Say “cheese,” and that’s often the result: A cheesy, plastered-on fake grin in a photo. Dean Fleischer-Camp, who directs the popular “Marcel the Shell With Shoes On” videos with former “Saturday Night Live” comedian Jenny Slate, pranks his friends by asking them to pose for photos, but taking video of them instead.

As a prank, it’s amusing, but as a look at what people do to pose for a photograph — the artifice, the forced stillness, the authenticity of a smile fading with each second that passes — it’s a fascinating study. It shows us how much posing for a photo brings us out of a moment and makes us vulnerable. Gawker wrote in a headline yesterday that it “inadvertently makes profound statement about the brevity of happiness,” as the subjects try to put their best face forward for the snapshots.
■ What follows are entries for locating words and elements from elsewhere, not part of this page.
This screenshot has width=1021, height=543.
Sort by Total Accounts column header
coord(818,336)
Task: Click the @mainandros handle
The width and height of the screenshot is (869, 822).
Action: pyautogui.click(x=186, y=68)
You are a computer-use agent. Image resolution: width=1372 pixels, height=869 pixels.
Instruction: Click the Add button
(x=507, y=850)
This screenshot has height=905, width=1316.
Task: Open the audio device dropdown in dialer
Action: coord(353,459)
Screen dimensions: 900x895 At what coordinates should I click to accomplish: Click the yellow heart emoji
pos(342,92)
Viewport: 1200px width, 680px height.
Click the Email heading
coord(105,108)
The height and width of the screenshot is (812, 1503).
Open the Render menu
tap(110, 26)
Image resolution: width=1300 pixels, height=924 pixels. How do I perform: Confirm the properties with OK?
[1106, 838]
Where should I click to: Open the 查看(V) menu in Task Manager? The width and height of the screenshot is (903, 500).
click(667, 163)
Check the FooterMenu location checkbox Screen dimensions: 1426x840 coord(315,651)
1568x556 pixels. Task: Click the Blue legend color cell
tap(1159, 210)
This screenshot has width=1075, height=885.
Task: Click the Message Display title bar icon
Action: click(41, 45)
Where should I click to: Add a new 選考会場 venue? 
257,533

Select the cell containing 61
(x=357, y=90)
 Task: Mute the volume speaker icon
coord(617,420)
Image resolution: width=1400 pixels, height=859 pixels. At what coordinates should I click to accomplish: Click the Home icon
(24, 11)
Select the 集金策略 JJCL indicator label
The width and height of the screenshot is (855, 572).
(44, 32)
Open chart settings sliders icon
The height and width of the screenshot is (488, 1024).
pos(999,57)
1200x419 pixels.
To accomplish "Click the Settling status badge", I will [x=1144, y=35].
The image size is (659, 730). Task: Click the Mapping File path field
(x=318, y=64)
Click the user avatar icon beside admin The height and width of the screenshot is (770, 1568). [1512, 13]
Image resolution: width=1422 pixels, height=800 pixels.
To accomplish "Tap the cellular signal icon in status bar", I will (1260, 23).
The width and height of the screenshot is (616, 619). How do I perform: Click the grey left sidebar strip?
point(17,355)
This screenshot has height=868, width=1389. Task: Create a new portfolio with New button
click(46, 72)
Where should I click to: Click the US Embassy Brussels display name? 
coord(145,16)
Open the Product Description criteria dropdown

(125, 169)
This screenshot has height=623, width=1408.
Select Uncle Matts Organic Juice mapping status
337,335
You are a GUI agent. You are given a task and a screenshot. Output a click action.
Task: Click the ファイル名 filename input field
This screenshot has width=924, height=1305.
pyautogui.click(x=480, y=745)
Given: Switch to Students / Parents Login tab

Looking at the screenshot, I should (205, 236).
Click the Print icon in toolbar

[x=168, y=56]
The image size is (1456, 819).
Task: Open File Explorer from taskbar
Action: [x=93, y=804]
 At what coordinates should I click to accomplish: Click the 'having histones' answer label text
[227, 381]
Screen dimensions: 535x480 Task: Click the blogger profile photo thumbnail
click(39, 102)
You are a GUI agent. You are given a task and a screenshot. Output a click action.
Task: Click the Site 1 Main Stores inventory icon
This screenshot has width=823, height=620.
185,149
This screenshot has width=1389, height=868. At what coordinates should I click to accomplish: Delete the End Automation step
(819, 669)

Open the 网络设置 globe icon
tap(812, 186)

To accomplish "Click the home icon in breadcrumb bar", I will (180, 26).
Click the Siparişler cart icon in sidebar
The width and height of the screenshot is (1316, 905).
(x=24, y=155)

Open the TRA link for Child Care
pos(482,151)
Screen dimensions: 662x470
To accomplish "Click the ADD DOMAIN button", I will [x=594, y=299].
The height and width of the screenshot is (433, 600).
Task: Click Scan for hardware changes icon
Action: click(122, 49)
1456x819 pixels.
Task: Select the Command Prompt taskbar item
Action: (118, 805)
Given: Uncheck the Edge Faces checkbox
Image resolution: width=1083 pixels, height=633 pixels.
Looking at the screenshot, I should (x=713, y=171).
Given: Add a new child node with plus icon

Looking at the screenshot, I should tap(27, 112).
It also wouldn’t be possible without modern cameras and camera phones, which make it difficult for the subject to know whether they’re being photographed or videotaped.

Fleisher-Camp’s video is reminiscent of Andy Warhol’s “Screen Tests” series of films in which he would invite Factory regulars, or just people he thought exhibited “star potential” to sit for a film portrait. The subject would stay as still as possible, often staring directly into the camera. Warhol made about 500 of these films, some featuring celebrities like Susan Sontag and Lou Reed.